課題一覧:
1) 本文では、膿疱性線維症の患者数は欧米で何人いると言われているか。
2) 本文によれば、リセッションが意識され始めるとヘルスケアにも物色が広がる可能性がある。本文が挙げる理由を説明せよ。

本文:

++++++++

難病治療薬での現在注目企業について(大和証券CMアメリカ シュナイダー恵子氏/モーサテ20230927)
過去10年のS&P500の予想EPSを比較したところ、情報技術とヘルスケアが、他を引き離している。
2023年は、AIブームにより、IT産業に資金が集中したが、リセッションが意識し始めると、景気や金利の影響を受けにくいヘルスケアにも物色が広がる可能性がある。
特に、バーテックスに注目している。現在のマーケットでは巨大市場として肥満症治療薬が脚光を浴びているが、対照的に極めて稀な分野で独占的なポジションにあるのが特徴である。
主力薬であるトリカフタは、遺伝性疾患の一種であり、難病に指定されている膿疱性線維症の治療薬。患者数は欧米で88,000人いると言われ、10年前は38歳だった平均寿命が、本薬剤で83歳まで延長出来る研究結果も報告されている。
売り上げのピークを123億ドルと予想しており、粗利益率は87.7%とフリーキャッシュが積み上がっている。
難病や希少性疾患は、政府の保護が厚く、特許は2037年まで守られており、薬価引き下げ方からも除外されている。

++++++++

データ:
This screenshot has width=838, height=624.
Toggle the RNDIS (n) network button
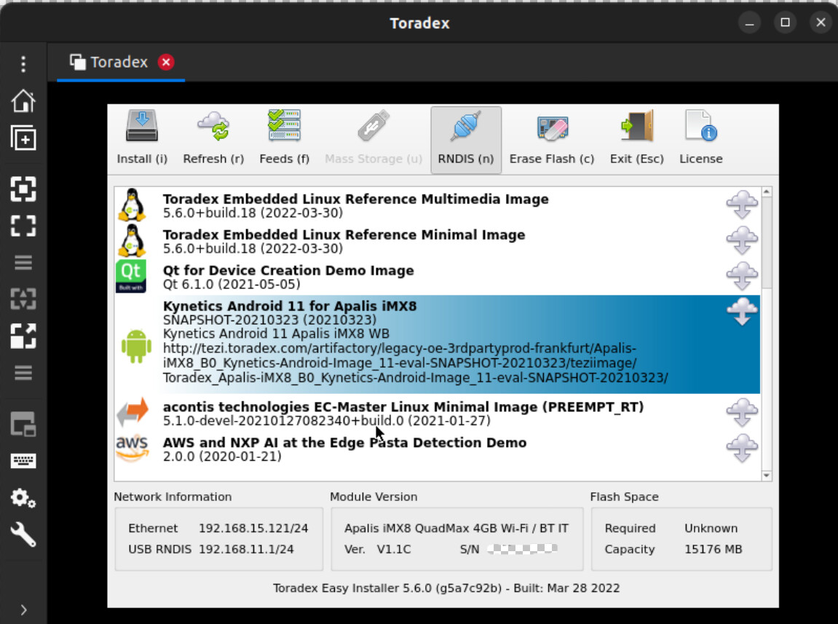466,140
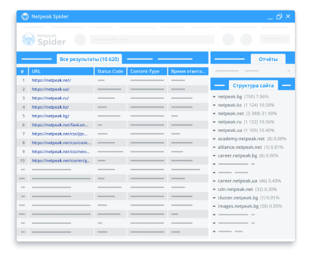Open the https://netpeak.kz/ link
317x258 pixels.
[x=50, y=107]
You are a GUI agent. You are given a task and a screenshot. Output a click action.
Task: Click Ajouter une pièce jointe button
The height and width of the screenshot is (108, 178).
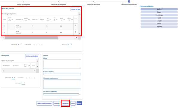[x=32, y=56]
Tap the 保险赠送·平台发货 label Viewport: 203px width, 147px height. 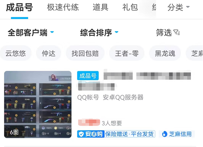130,134
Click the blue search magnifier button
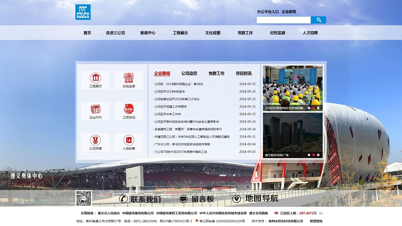402x226 pixels. tap(319, 20)

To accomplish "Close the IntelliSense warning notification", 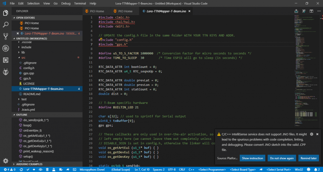I will coord(317,134).
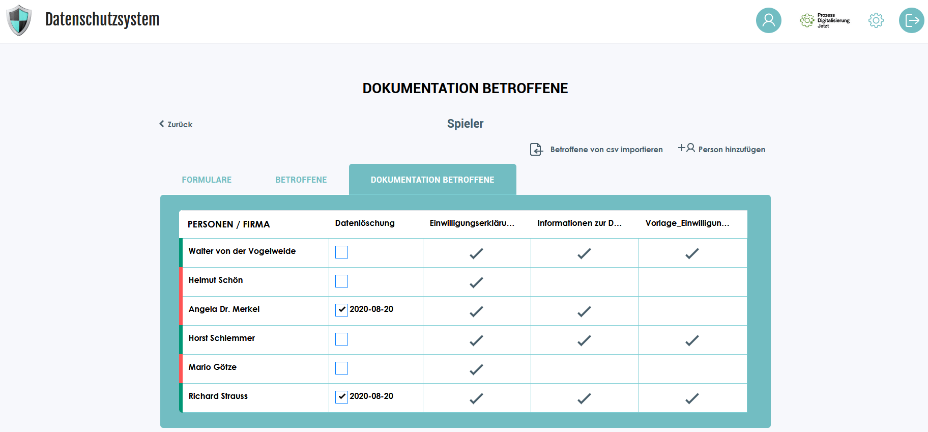Go back with the Zurück chevron
This screenshot has width=928, height=432.
[x=162, y=124]
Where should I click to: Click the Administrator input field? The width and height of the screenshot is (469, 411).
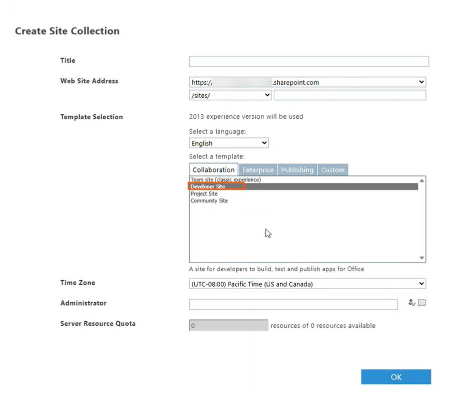(293, 304)
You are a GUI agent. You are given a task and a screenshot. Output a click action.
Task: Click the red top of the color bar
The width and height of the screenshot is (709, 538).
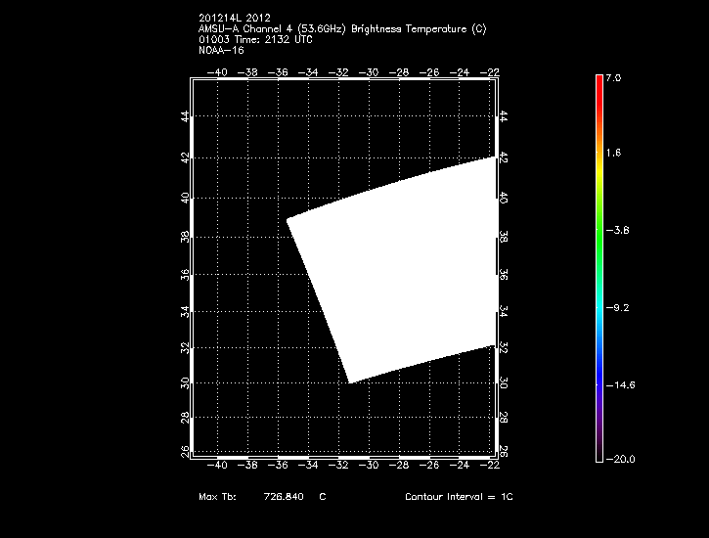[599, 83]
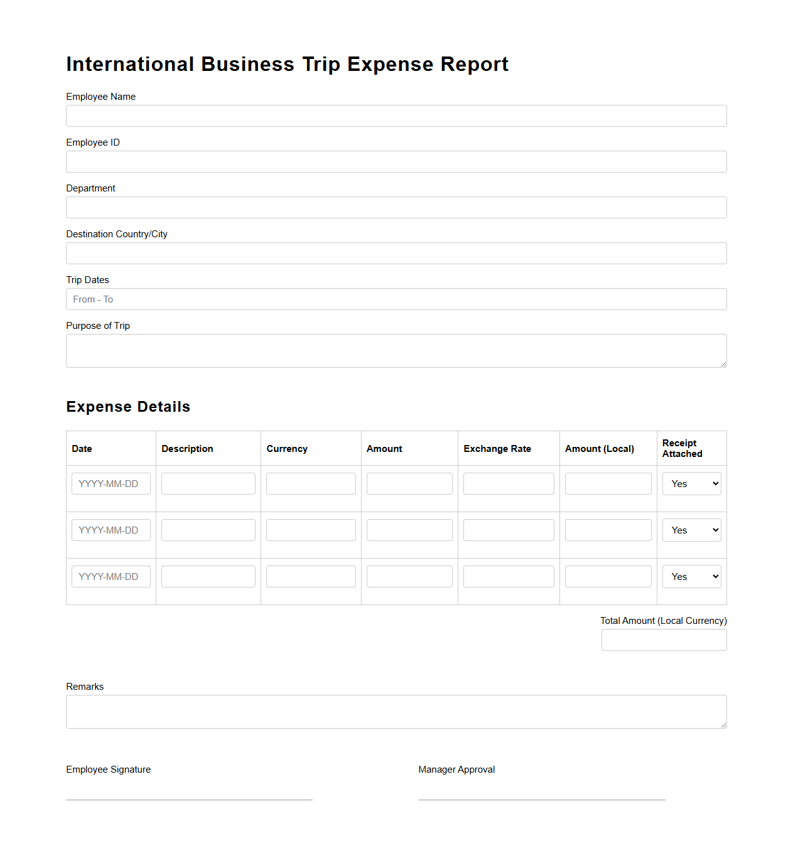Click the Employee Name input field

click(396, 115)
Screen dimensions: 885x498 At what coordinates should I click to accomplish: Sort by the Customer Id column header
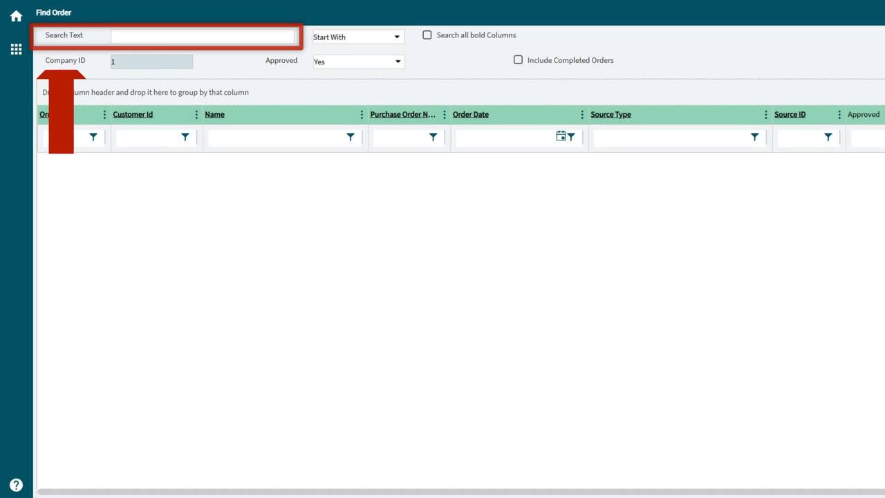pos(133,115)
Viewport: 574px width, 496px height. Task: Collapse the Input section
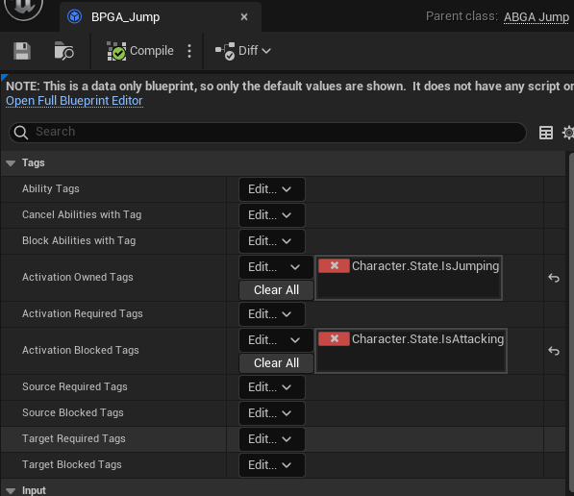click(x=11, y=491)
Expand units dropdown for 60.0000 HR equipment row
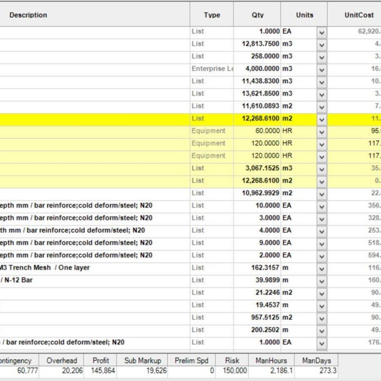 [322, 132]
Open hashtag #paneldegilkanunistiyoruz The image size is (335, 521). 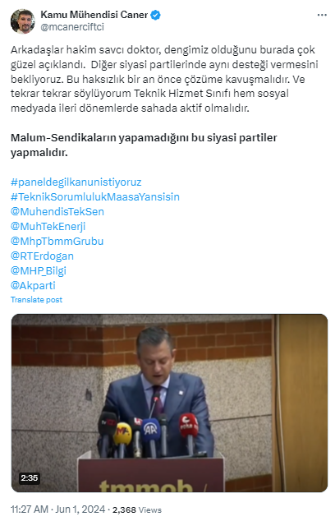coord(76,182)
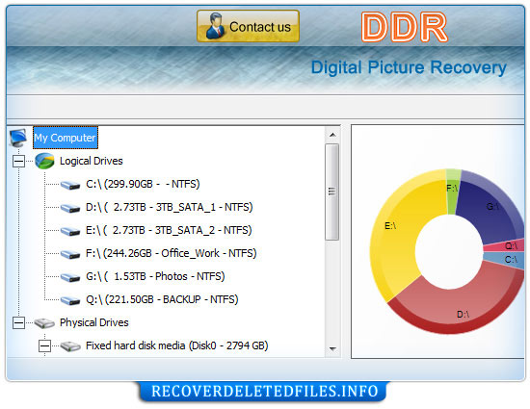This screenshot has height=409, width=530.
Task: Click the D:\ drive icon
Action: click(70, 208)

++++++++

課題別の解答:
1) 88,000人と言われている。

2) ヘルスケアは景気や金利の影響を受けにくいからだ。